6. Immediately afterwards, exit out of the container. Kill the 3 containers (one on each node) running etcd-main. Kubelet will restart them, and after a few seconds they should come up again and start syncing

7. do the exact same sequence of steps for the "etcd-events" container. Backups will be stored in an s3 path ending with "backups/etcd/events" instead of "backups/etcd/main", otherwise the steps are exactly the same.

8. After both etcd clusters are back online, its time to bring kube-apiserver online. Kube-apiserver is probably in a state of CrashLoop at this point, so the easiest way to do that is simply to restart the kubelet service on each node.

10. Tail the output of "/var/logs/kube-apiserver.log" to see that it's online. It can take a few minutes after the etcd restore. If kube-apiserver quits, try restarting the kubelet service again.
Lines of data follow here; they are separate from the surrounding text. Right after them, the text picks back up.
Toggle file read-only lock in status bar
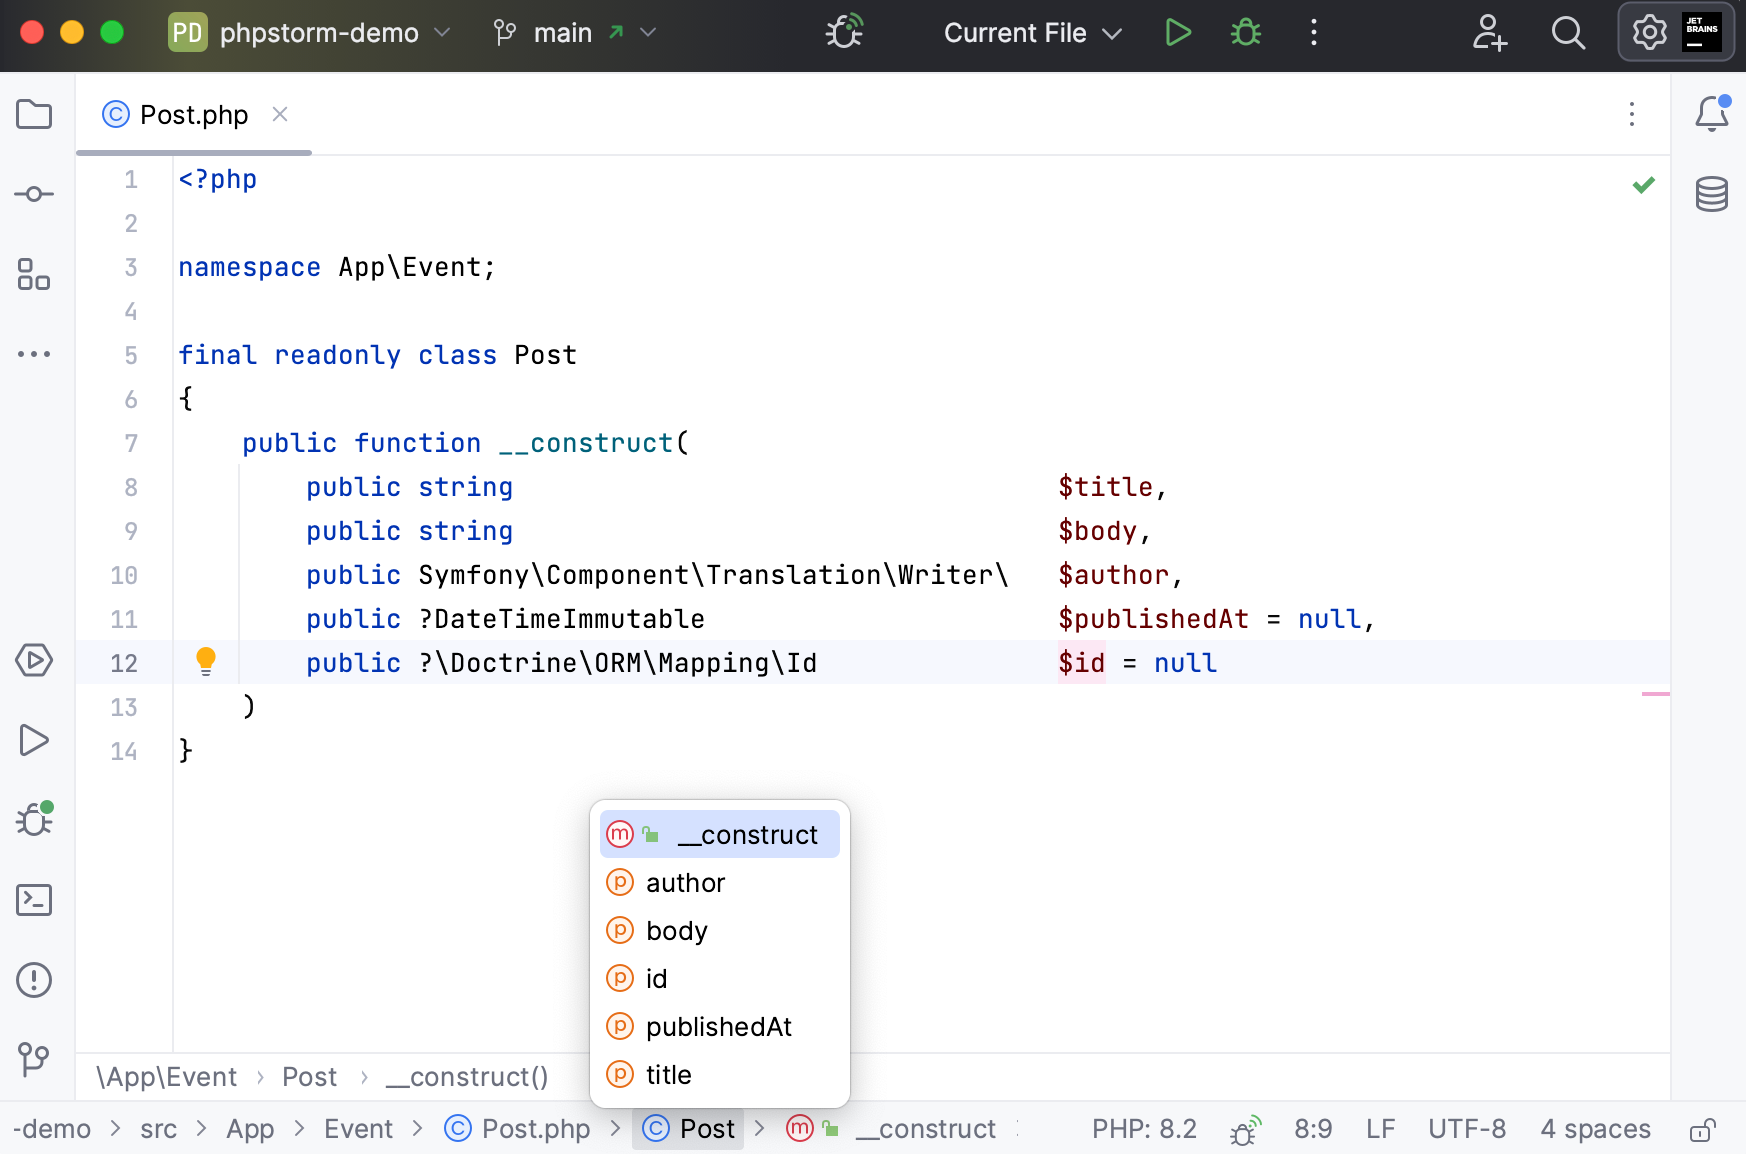The width and height of the screenshot is (1746, 1154). click(x=1702, y=1130)
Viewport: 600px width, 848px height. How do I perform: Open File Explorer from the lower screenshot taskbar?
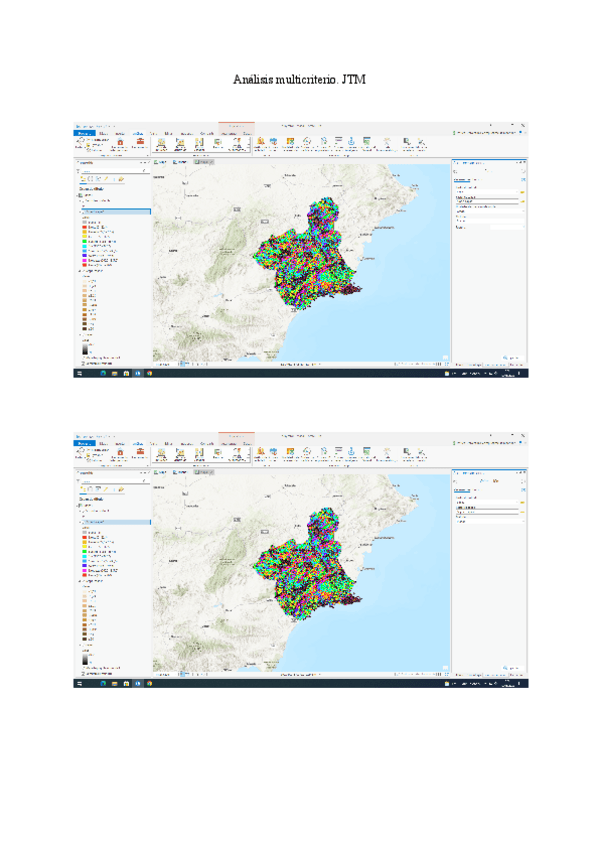pos(114,684)
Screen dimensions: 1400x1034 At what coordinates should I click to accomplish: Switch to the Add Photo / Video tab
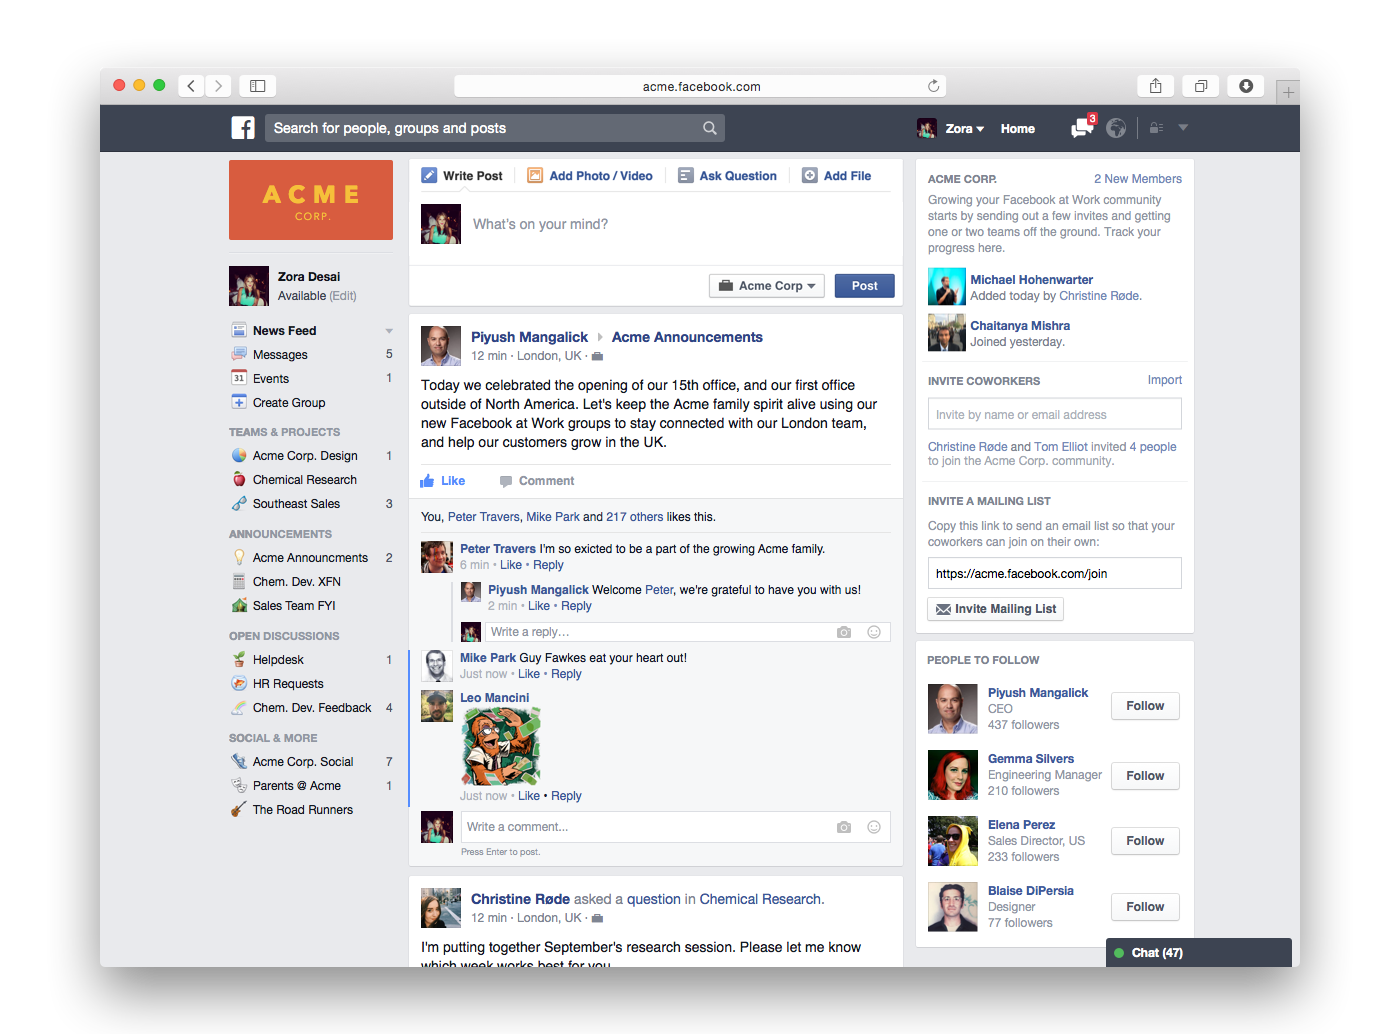point(590,176)
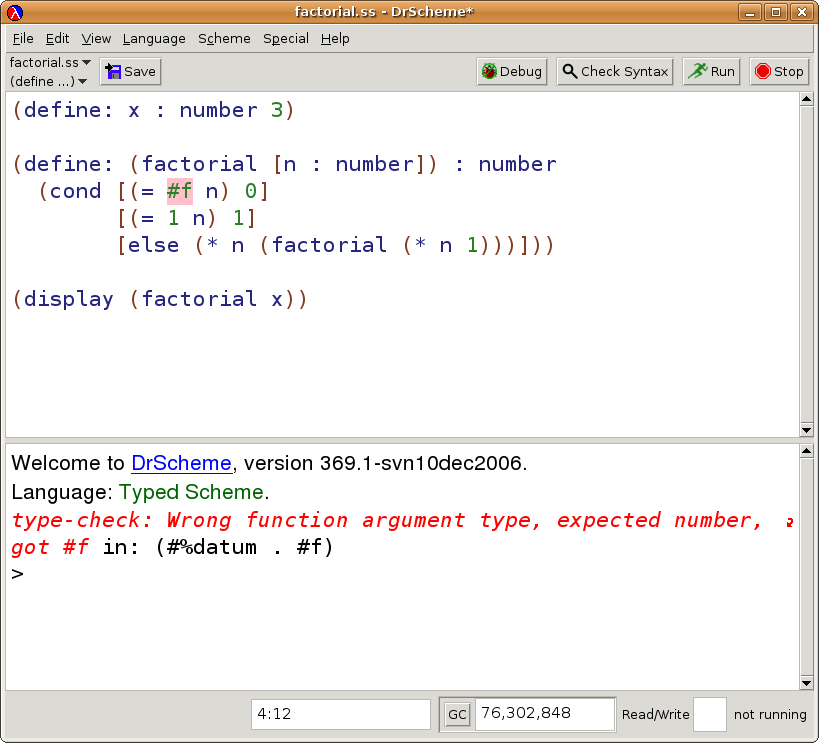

11. At this point, you should be able to reach the cluster using kubectl from your own computer.


Delete any non-existing nodes. There are probably 3 non-existing master nodes.
Check the status of the "kubernetes" endpoint:

kubectl -n default get endpoints kubernetes -o=yaml

We noticed that this endpoint kept containing addresses of old (deleted) masters, even after deleting it and letting the cluster recreate it. This is a potential problem for pods interacting with the Kubernetes api. If this command shows ip addresses which do not belong to current masters, there's some more cleanup to do. Exec into a pod running the `etcd-main` cluster (which one doesn't matter):

kubectl -n kube-system get pods | grep etcd-manager-main

Run this command to get the "master lease" list from etcd:

#Adjust the etcd path as necessary
ETCDCTL_API=3 /opt/etcd-v3.2.24-linux-amd64/etcdctl \
--key /rootfs/etc/kubernetes/pki/kube-apiserver/etcd-client.key \
--cert /rootfs/etc/kubernetes/pki/kube-apiserver/etcd-client.crt \
--cacert /rootfs/etc/kubernetes/pki/kube-apiserver/etcd-ca.crt \
--endpoints= get --prefix /registry/masterleases/

The output from this command _should_ match your master list. If it doesn't, remove the redundant entries, for example like this:

ETCDCTL_API=3 /opt/etcd-v3.2.24-linux-amd64/etcdctl \
--key /rootfs/etc/kubernetes/pki/kube-apiserver/etcd-client.key \
--cert /rootfs/etc/kubernetes/pki/kube-apiserver/etcd-client.crt \
--cacert /rootfs/etc/kubernetes/pki/kube-apiserver/etcd-ca.crt \
--endpoints= del /registry/masterleases/

After that's done, retry the `kubectl -n default get endpoints kubernetes -o=yaml` command. It should now list only ip addresses for your current master nodes.

That's it! We're using the Trafeik ingress controller, and since Traefik will hang on to its last known config in the case of apiserver issues, we actually stay online thru the entire process. Test first in non-prod!